Kominfo: Pelanggan Kartu Prabayar Wajib Registrasi Menggunakan NIK

By Ditya / Published on Thursday, 12 Oct 2017
Menteri Kominfo Rudiantara
Menteri Kominfo Rudiantara (credit: MetroTV News)

Belum lama ini Kominfo mengumumkan kewajiban bagi pelanggan kartu selular prabayar untuk memndaftarkan atau registrasi ulang mengunakan NIK (Nomor Induk Kependudukan) dan nomor KK (Kartu Keluarga).

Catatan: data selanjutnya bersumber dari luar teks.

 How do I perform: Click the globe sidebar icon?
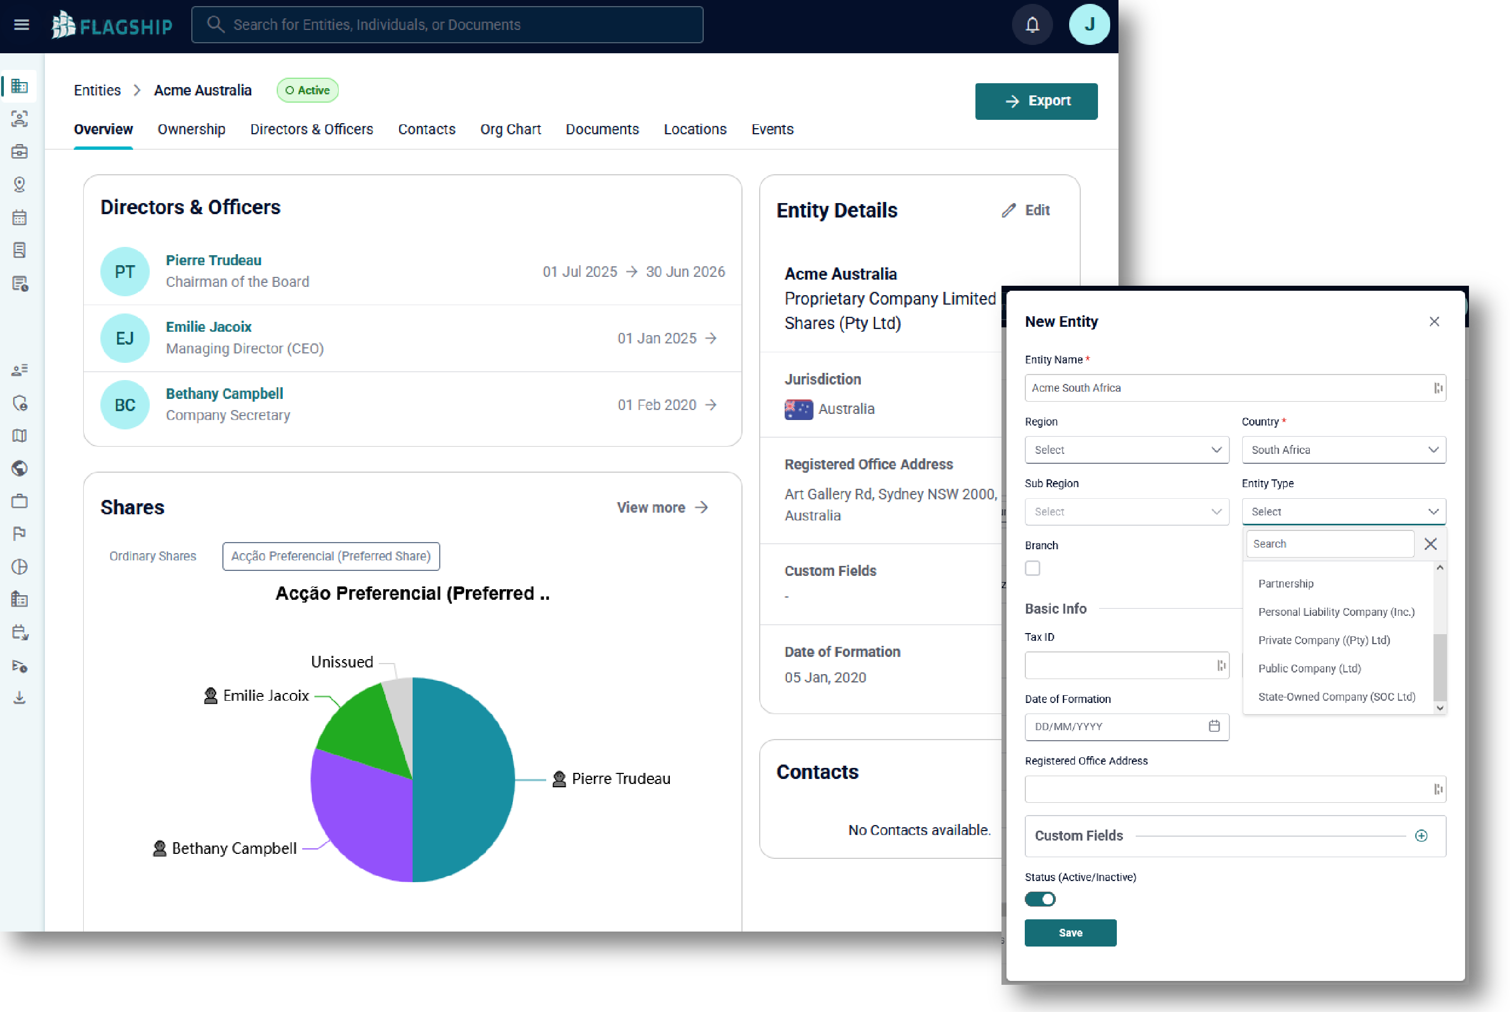pyautogui.click(x=19, y=469)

Registrasi data pengguna selular prabayar ini nantinya akan divalidasi akurasinya dengan data yang tersimpan di Direktorat Jenderal Kependudukan dan Pencatatan Sipil (Ditjen Dukcapil).

Ini adalah langkah tindak lanjut yang dilakukan Kominfo pada 2016 yang memperketat registrasi pelanggan prabayar yang hanya bisa dilakukan oleh dealer atau kios penjual resmi paker perdana prabayar. Sebenarnya pendaftaran pelanggan prabayar ini sebenarnya sudah dilakukan sejak 2005 lalu, tetapi tidak berjalan efektif dan efisien.

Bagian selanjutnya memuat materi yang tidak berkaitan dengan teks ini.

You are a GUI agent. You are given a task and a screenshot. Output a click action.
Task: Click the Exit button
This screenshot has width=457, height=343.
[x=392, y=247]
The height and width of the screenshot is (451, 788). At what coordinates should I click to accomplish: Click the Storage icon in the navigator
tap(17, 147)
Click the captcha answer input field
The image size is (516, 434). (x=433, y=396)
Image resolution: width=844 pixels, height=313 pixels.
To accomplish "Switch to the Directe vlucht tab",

“Kebijakan kali ini sebetulnya bukan hal baru, karena ini mendukung kebijakan yang sebetulnya sudah diimplementasikan sejak lama yakni 2005. Identitas yang dipergunakan untuk registrasi layanan seluler harus sesuai data pribadi yang disimpan oleh Ditjen Dukcapil. Karena gaungnya kurang, dan ekosistemnya belum siap, jadi ya tidak bisa berjalan,” kata Menteri Komunikasi dan Informatika Rudiantara.

Kominfo mengatakan bahwa penggunaan NIK pada eKTP dinilai sebagai identitas yang paling tepat. Hal semacam ini sudah dilakukan oleh konsumen prabayar di luar negeri. Namun, eKTP sendiri sebenarnya masih belum beres pembuatannya dan dapat menjadi kendala pendaftaran kartu prabayar. Meski demikian, database yang dimiliki oleh Ditjen Dukcapil dinilai sudah siap untu hal ini.

“Saat ini, sudah ada 242 lembaga yang memanfaatkan akses database kependudukan yang kami berikan untuk membantu proses validasi pengguna layanan mereka. Operator menjadi institusi yang paling besar mengakses database kami, kisaran 36 juta NIK telah diakses untuk validasi. Tentu saja, database yang diakses hanya sebatas NIK dan KK, jadi tidak mengancam privasi,” kata Dirjen Dukcapil Zudan Arif Fakrulloh.

Kebijakan ini resmi berlaku mulai 31 Oktober 2017, dan harus sudah diselesaikan oleh pengguna sebelum tanggal 28 Februari 2018. Pengguna bisa melakukan registrasi dengan mengirim SMS ke 4444 dengan format NIK#nomorKK# yang sesuai pada eKTP dan KK.